The increases of the state pension age could mean income protection holders face a gap in their cover of up to seven years, experts have warned.
IP policies, which provide people with an income if they become too sick or injured to work, are often arranged with an expiry date — typically the age the client expects to retire or the state pension age.
But the state pension age is increasing for both men and women to reach 66 by October 2020 before rising to 67 by 2028 through a gradual process.
For customers who took out a policy expecting to retire earlier than the age they will now retire at, they could face a gap in their protection.
In the worst case scenarios women who expected to retire at 60 but are now unable to retire or draw their state pension until they are 67 will see a seven year shortfall.
The first people to draw their pension at age 67 will be those born in 1961.
The government first announced its intention to raise the women state pension age from 60 to 65 in 1995. This started to come into effect in April 2010. By November 6, 2018 the state pension had been equalised for men and women at age 65.
Clients who have remained in a similar state of health since buying the policy may be able to extend their policy or take out a new, similarly priced plan to cover them for the missing years.
However, those with deteriorating health may not be able to get cover or afford a new policy and anyone already claiming will be unable to extend their policy.
Kevin Carr, chief executive of the Protection Review, said: "Many people have taken — or may have been advised to take — an income protection policy to tie in with their intended retirement age.

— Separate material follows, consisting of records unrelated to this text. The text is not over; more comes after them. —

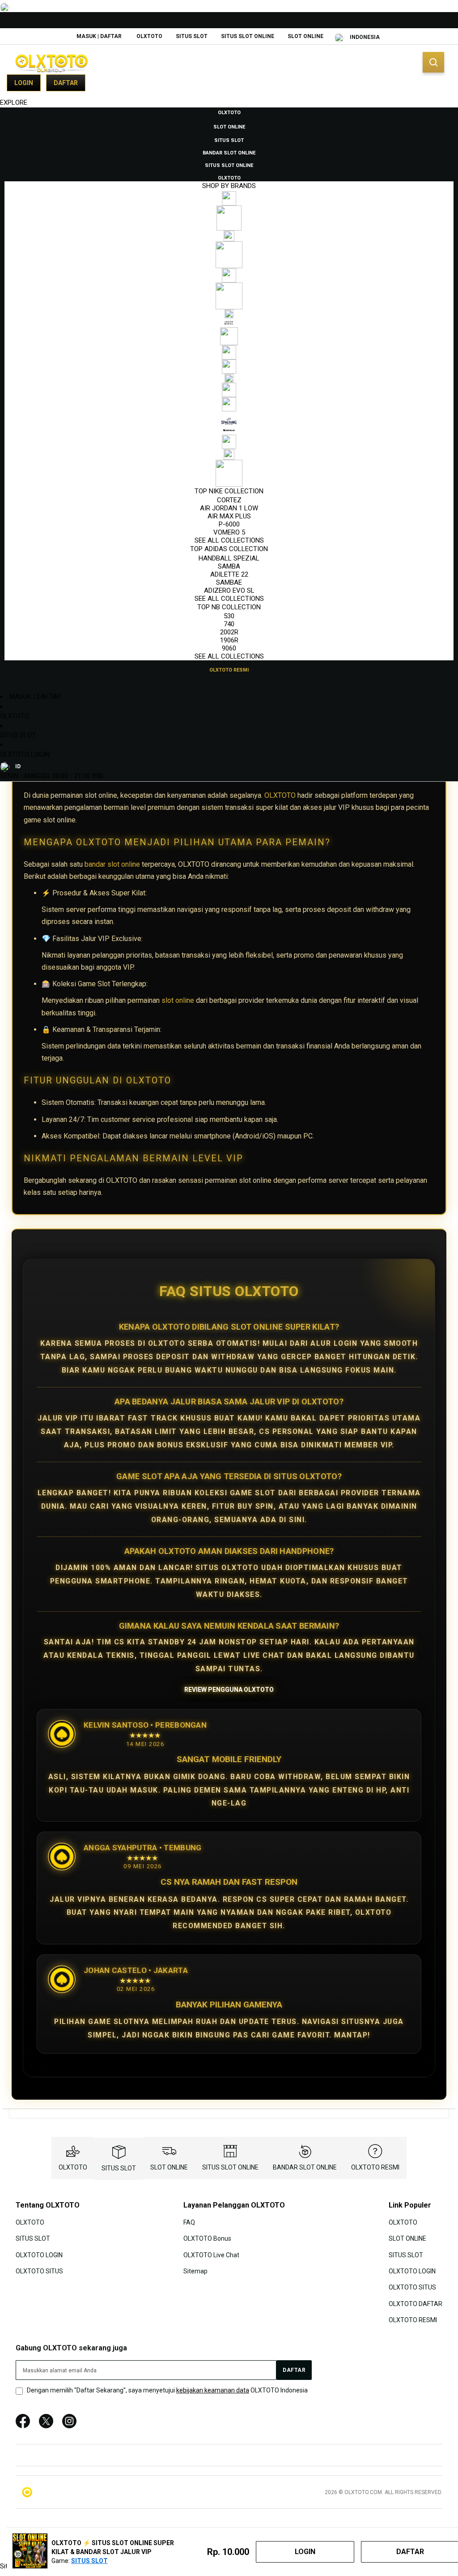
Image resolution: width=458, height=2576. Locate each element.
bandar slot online (112, 864)
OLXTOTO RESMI (375, 2167)
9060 (229, 648)
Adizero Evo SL (229, 590)
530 (229, 616)
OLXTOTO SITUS (39, 2271)
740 (229, 624)
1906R (229, 640)
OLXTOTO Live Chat (211, 2254)
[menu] (229, 390)
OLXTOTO (149, 36)
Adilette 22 (229, 574)
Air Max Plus (229, 516)
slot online (177, 1000)
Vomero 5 (229, 532)
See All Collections (229, 540)
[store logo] (51, 63)
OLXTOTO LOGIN (25, 754)
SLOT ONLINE (305, 36)
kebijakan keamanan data (212, 2390)
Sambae (229, 582)
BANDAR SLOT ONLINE (305, 2167)
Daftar (66, 82)
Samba (229, 566)
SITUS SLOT (192, 36)
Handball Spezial (229, 558)
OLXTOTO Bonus (207, 2238)
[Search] (433, 62)
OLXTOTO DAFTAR (415, 2303)
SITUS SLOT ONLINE (247, 36)
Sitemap (195, 2271)
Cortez (229, 500)
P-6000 (229, 524)
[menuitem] (229, 112)
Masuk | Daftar (99, 36)
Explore (13, 102)
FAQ (189, 2221)
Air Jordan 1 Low (229, 508)
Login (23, 82)
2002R (229, 632)
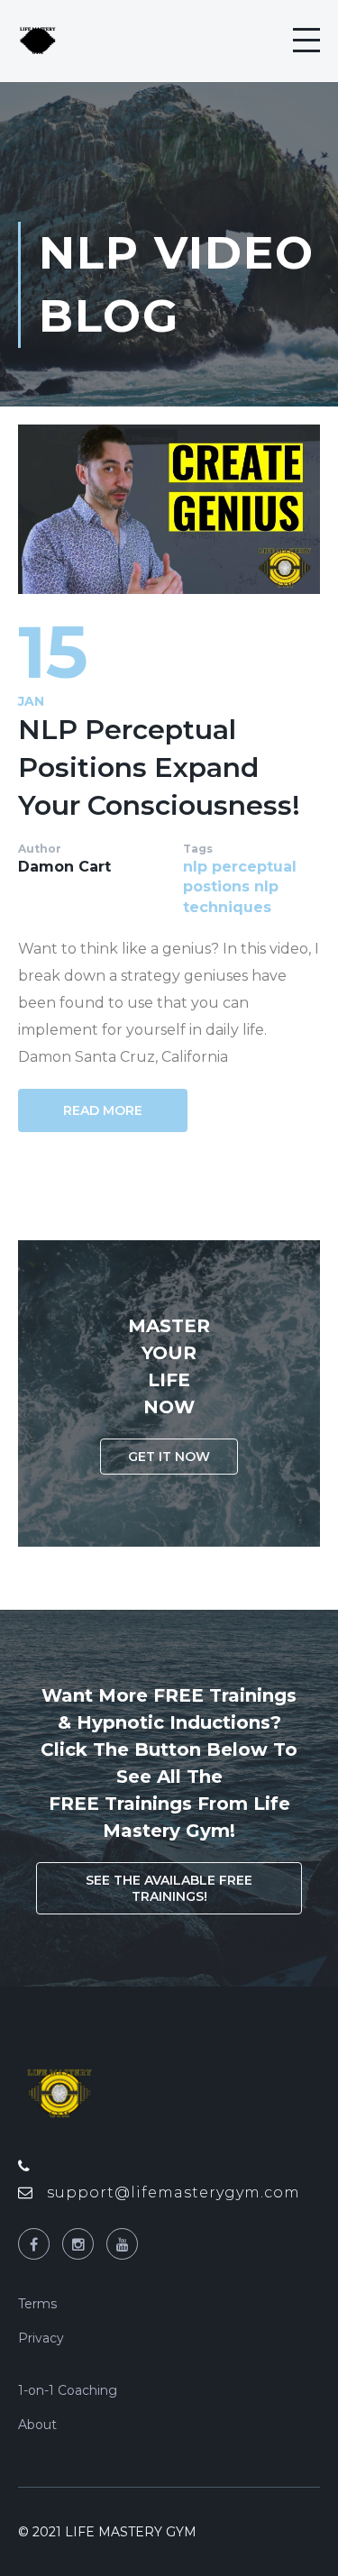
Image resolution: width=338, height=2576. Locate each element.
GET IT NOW (169, 1456)
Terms (37, 2304)
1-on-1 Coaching (67, 2390)
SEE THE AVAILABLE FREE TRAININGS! (169, 1888)
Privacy (41, 2338)
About (37, 2424)
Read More (102, 1110)
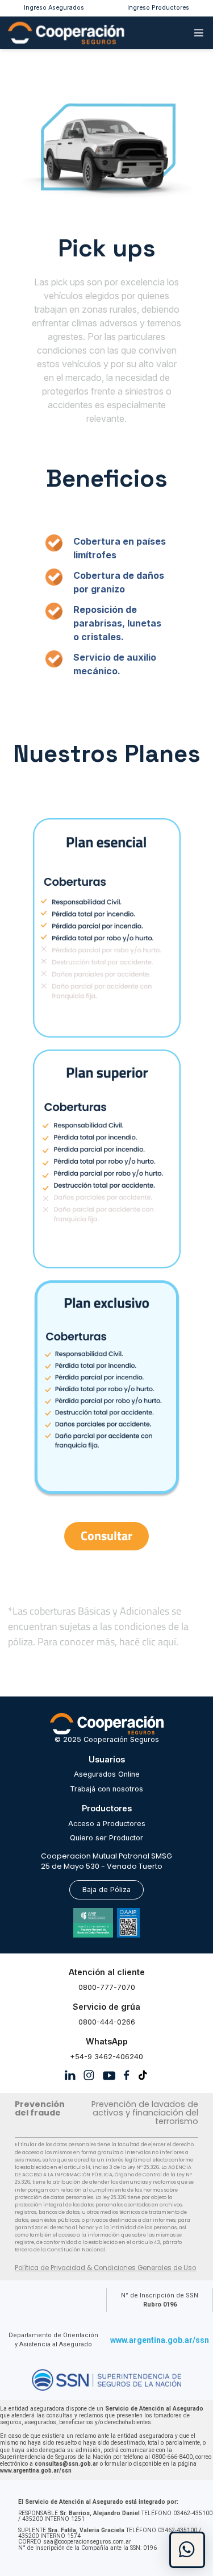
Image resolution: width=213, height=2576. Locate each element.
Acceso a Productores (106, 1823)
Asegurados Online (107, 1774)
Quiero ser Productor (106, 1838)
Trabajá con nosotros (106, 1789)
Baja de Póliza (106, 1889)
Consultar (106, 1535)
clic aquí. (160, 1641)
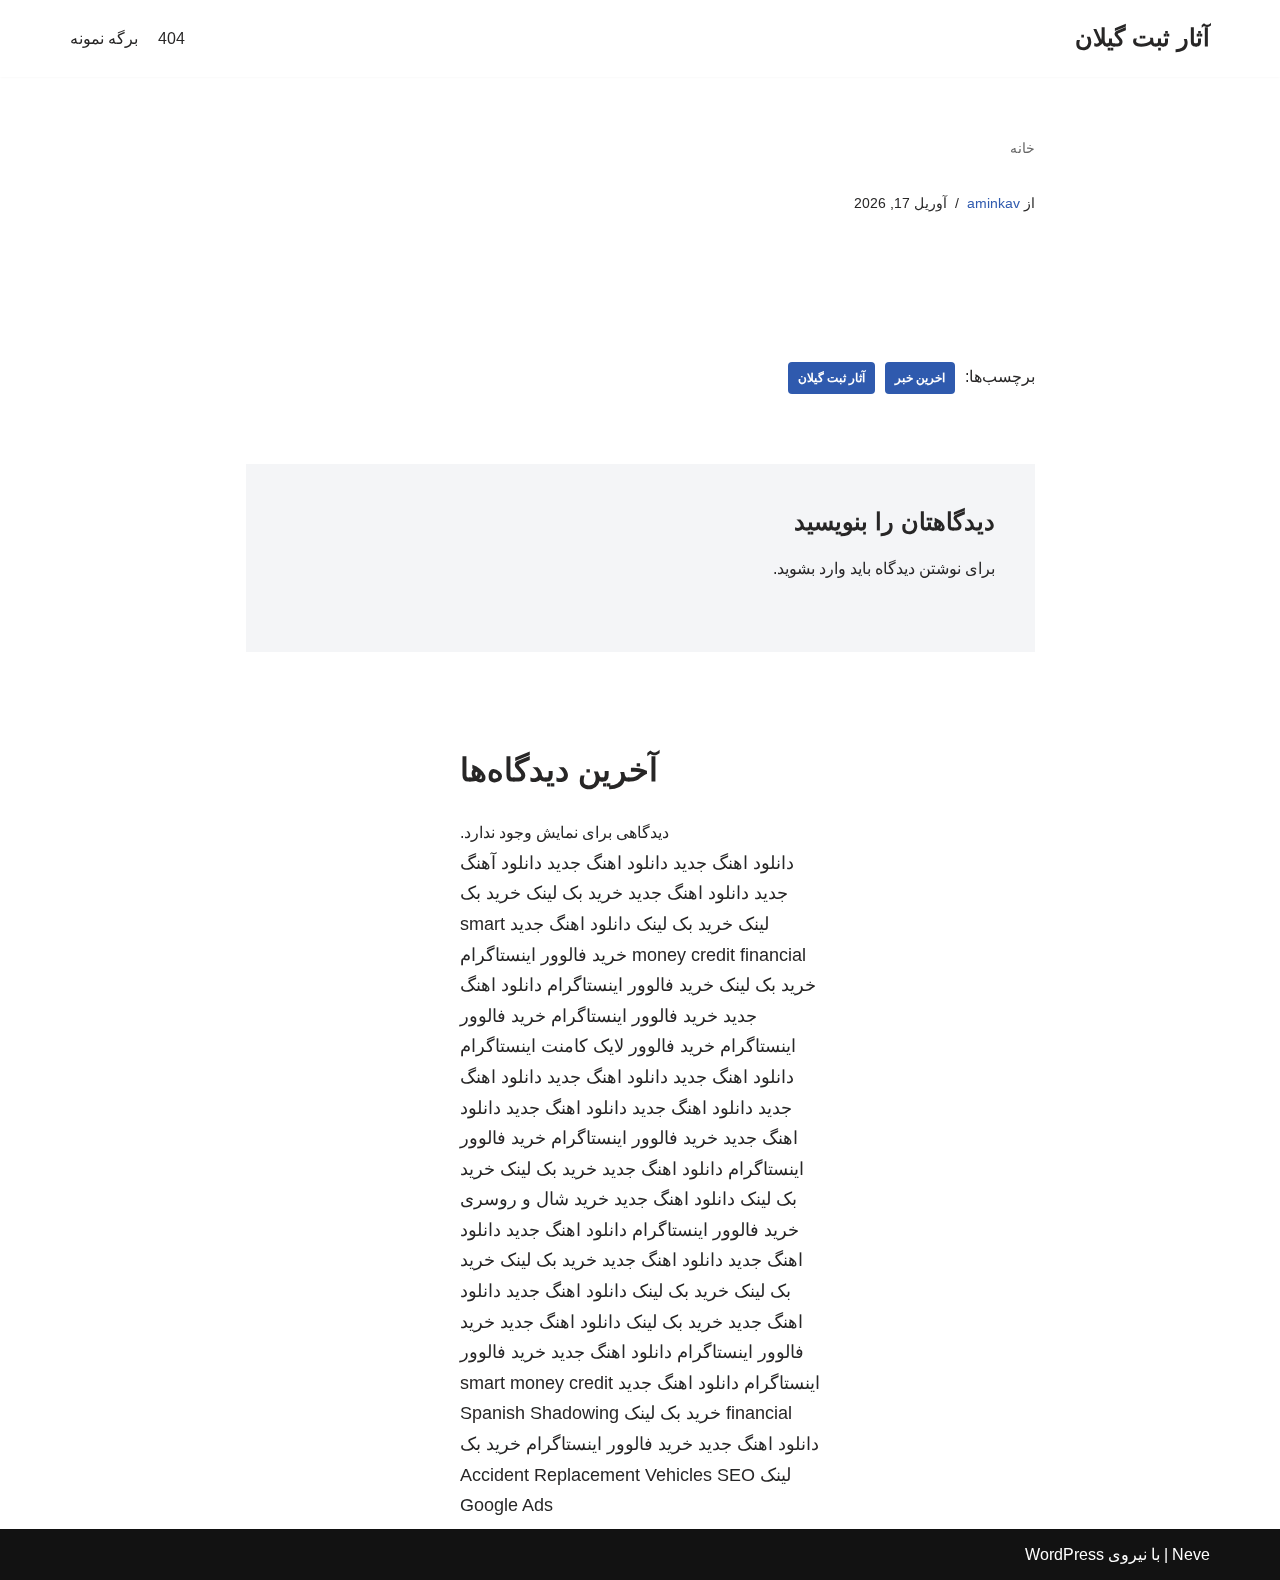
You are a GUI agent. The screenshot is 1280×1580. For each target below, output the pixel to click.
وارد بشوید (811, 568)
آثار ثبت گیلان (831, 378)
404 (171, 38)
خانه (1022, 148)
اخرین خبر (920, 378)
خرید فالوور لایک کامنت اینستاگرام (587, 1046)
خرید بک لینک (574, 893)
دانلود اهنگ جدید (733, 863)
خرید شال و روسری (534, 1199)
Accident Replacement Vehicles (586, 1475)
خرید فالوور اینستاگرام (543, 955)
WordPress (1064, 1554)
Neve (1191, 1554)
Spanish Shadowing (539, 1413)
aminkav (993, 203)
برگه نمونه (104, 38)
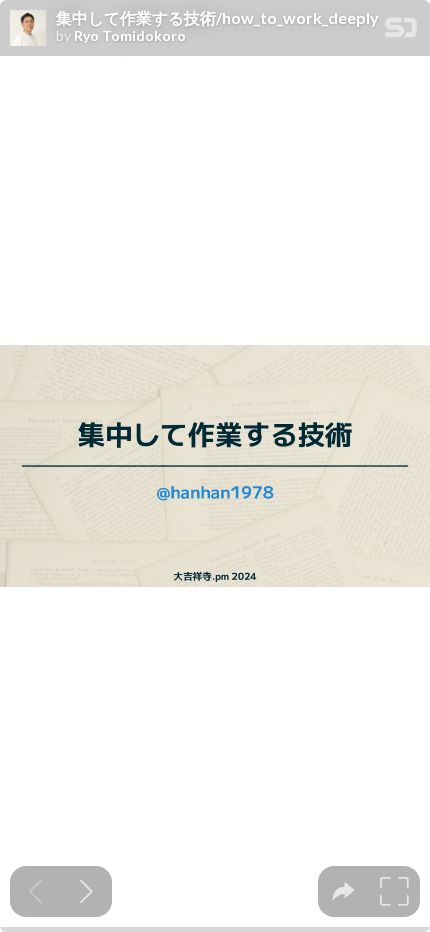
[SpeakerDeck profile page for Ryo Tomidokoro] (28, 29)
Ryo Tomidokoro (130, 36)
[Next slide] (86, 891)
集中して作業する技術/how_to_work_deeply (217, 18)
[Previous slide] (35, 891)
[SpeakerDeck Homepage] (401, 31)
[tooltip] (343, 891)
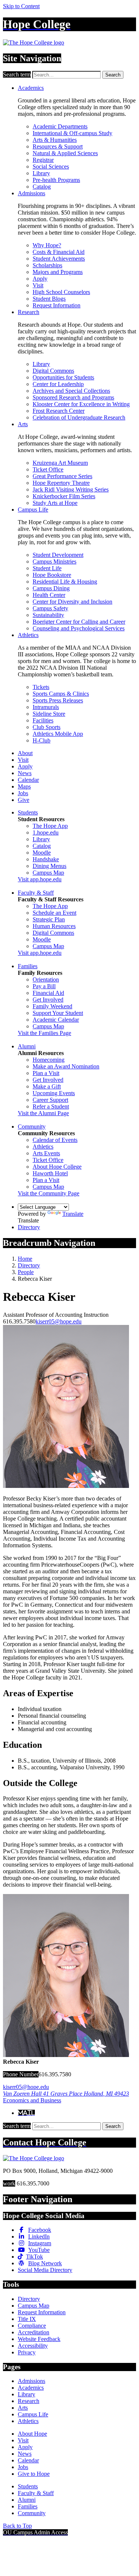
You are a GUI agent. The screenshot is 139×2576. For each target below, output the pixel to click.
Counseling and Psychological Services (79, 628)
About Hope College (57, 1166)
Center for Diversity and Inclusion (72, 601)
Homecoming (48, 1060)
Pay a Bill (44, 986)
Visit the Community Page (48, 1193)
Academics (31, 88)
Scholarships (47, 265)
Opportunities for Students (63, 377)
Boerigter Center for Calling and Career (79, 621)
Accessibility (33, 2345)
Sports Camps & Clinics (61, 693)
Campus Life (33, 509)
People (26, 1272)
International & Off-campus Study (72, 133)
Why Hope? (47, 245)
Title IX (27, 2319)
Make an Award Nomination (66, 1066)
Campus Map (48, 872)
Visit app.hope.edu (40, 879)
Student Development (58, 555)
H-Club (41, 740)
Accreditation (33, 2332)
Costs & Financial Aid (59, 252)
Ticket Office (48, 469)
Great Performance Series (62, 476)
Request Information (56, 305)
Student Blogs (49, 299)
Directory (29, 1227)
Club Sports (46, 727)
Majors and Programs (58, 272)
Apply (40, 278)
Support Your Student (58, 1013)
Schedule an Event (54, 913)
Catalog (42, 186)
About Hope (32, 2433)
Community (32, 1126)
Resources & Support (58, 146)
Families (27, 966)
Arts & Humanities (55, 140)
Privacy (27, 2352)
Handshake (46, 859)
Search (112, 75)
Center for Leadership (58, 384)
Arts (23, 424)
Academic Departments (60, 126)
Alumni (27, 1046)
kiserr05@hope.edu (59, 1321)
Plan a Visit (46, 1073)
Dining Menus (49, 866)
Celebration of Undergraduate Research (79, 417)
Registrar (43, 160)
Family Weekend (52, 1006)
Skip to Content (21, 6)
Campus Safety (50, 608)
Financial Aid (48, 993)
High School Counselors (61, 292)
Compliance (32, 2325)
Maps (24, 786)
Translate (72, 1214)
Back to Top (17, 2526)
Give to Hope (34, 2474)
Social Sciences (51, 166)
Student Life (47, 568)
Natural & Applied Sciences (65, 153)
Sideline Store (49, 714)
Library (41, 173)
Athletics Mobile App (58, 734)
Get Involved (48, 999)
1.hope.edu (46, 832)
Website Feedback (39, 2339)
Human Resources (54, 926)
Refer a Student (51, 1106)
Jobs (23, 793)
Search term (17, 74)
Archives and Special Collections (71, 391)
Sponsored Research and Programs (73, 397)
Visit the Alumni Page (43, 1113)
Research (28, 312)
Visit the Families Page (44, 1033)
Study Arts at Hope (55, 503)
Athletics (28, 635)
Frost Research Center (59, 411)
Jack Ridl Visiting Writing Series (71, 489)
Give (23, 800)
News (25, 773)
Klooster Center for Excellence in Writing (81, 404)
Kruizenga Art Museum (60, 463)
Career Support (50, 1100)
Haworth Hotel (50, 1173)
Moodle (42, 852)
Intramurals (46, 707)
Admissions (31, 193)
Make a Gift (47, 1086)
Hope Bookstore (52, 575)
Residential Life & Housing (65, 581)
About (25, 753)
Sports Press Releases (58, 700)
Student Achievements (59, 258)
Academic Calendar (56, 1019)
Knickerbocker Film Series (64, 496)
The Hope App (50, 826)
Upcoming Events (54, 1093)
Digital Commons (53, 371)
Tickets (41, 687)
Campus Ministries (54, 561)
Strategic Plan (49, 919)
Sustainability (48, 615)
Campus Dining (51, 588)
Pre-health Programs (56, 180)
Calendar (28, 780)
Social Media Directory (45, 2270)
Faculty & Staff (36, 892)
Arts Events (46, 1153)
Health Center (49, 595)
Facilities (43, 720)
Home (25, 1259)
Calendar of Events (55, 1140)
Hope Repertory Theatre (61, 483)
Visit (38, 285)
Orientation (46, 979)
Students (28, 812)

"But the changes mean that by the time some policyholders reach that age, there could now be a shortfall."
He added: "If advisers haven’t already contacted IP customers it is worth doing so. While healthy clients can amend their policy, those who now have a medical condition or anyone who is already claiming could be caught out."
Alan Lakey, director at Highclere Financial, said the problem was advisers had to make a guess at the outset.
He said: "Naturally, advisers suggest 25 years of protection if the client is most likely going to retire in 25 years' time.
"It’s one of these occurrences where there’s no one to blame and I’m not sure there’s much advisers can do except talk to their clients."
Mr Lakey said insurers should write to any client whose policy will create a gap to let them know there may be a shortfall in their policy.
He added: "I really think the onus is on the insurer because they will have many clients who do not have an adviser. There’s no easy solution, but they are in the best position to resolve it."